[Click-target data]
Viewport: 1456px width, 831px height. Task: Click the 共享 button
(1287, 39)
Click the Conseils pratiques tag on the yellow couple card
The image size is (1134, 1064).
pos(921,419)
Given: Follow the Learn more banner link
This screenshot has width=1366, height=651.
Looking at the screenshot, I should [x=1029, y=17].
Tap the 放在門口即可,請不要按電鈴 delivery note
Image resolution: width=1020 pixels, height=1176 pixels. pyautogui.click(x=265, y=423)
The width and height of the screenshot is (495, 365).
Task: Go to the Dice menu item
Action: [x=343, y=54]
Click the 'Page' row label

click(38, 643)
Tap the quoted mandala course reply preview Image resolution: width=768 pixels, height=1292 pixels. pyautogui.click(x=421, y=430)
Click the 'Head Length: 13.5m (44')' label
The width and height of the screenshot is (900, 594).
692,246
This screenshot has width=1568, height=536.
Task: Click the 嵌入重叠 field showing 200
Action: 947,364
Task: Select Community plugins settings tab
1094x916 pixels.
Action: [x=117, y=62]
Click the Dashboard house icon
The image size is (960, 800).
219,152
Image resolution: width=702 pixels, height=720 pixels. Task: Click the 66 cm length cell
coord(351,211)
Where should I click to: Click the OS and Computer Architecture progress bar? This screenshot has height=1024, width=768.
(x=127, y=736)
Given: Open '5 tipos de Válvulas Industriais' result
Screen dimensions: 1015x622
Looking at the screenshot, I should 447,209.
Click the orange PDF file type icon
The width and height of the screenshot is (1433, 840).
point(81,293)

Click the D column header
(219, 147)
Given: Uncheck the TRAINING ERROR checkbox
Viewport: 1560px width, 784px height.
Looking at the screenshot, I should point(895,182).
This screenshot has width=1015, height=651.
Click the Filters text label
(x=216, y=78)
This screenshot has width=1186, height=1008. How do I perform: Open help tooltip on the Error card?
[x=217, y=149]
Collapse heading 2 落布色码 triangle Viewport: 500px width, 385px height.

# The request
Starting at the line containing "Given: Uncheck the TRAINING ERROR checkbox" and ending with the last line of the material, rewrite those lines, changing "Filters" to "Search" and leaving everything else as it is.

# Written response
Given: Uncheck the TRAINING ERROR checkbox
Viewport: 1560px width, 784px height.
Looking at the screenshot, I should point(895,182).
This screenshot has width=1015, height=651.
Click the Search text label
(x=216, y=78)
This screenshot has width=1186, height=1008. How do I perform: Open help tooltip on the Error card?
[x=217, y=149]
Collapse heading 2 落布色码 triangle Viewport: 500px width, 385px height.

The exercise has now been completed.